Arsenic concentrations up to 75 times an Environmental Protection Agency "screening level" of 22 parts per million were found last year on 5.3 acres owned by W.H. Shipman Ltd., immediately mauka of the existing Keaau Shopping Center.

Concentrations above the "screening level," requires some kind of action, said John Peard, the state Department of Health official monitoring the hotel project.

Health effects from arsenic range from dark spots on the skin to damage to the heart, blood vessels, and liver, as well as cancer.

The people most at risk are young children who might swallow dirt on their hands containing arsenic, the Health Department said.

No one knows how arsenic got to the site, although the cause may be the use of the metallic element as an herbicide in sugar cane fields from about 1915 to 1950, Peard said.

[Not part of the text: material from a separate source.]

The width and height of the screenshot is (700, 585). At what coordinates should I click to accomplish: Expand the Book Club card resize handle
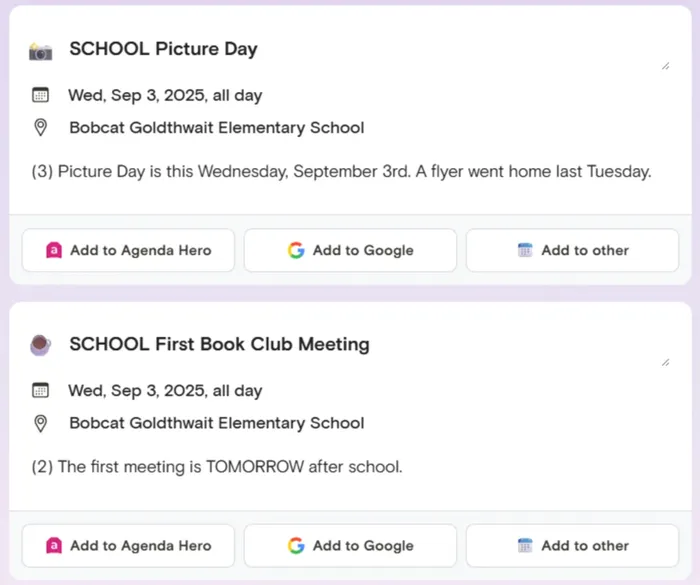coord(665,362)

The now-overgrown Shipman site was formerly used for plantation housing, not sugar production, Peard said. Alternate theories are that sugar workers used it as an herbicide around their homes or that it came from locally manufactured wallboard, called canec, that contained arsenic insecticide.

The Health Department and Shipman decided the best way to deal with the contamination is to place "geotextile" fabric over the acreage and then cover it with a foot of uncontaminated soil.

That will raise the cost of hotel construction, but Shipman has agreed to pay the added cost, said Shipman executive Robert Cooper.

The fact that a hotel is planned for Keaau was as much of a surprise to most people as the arsenic.

Cooper said the developer hasn't publicly announced his plans and still doesn't want to identify himself yet.

The developer uses the term "hotel," but the low-priced facility will be more like a mainland motel, Cooper said.

Besides tourists, guests might be people doing business at the nearby branch of Kamehameha Schools or at Puna Geothermal Venture, Cooper said.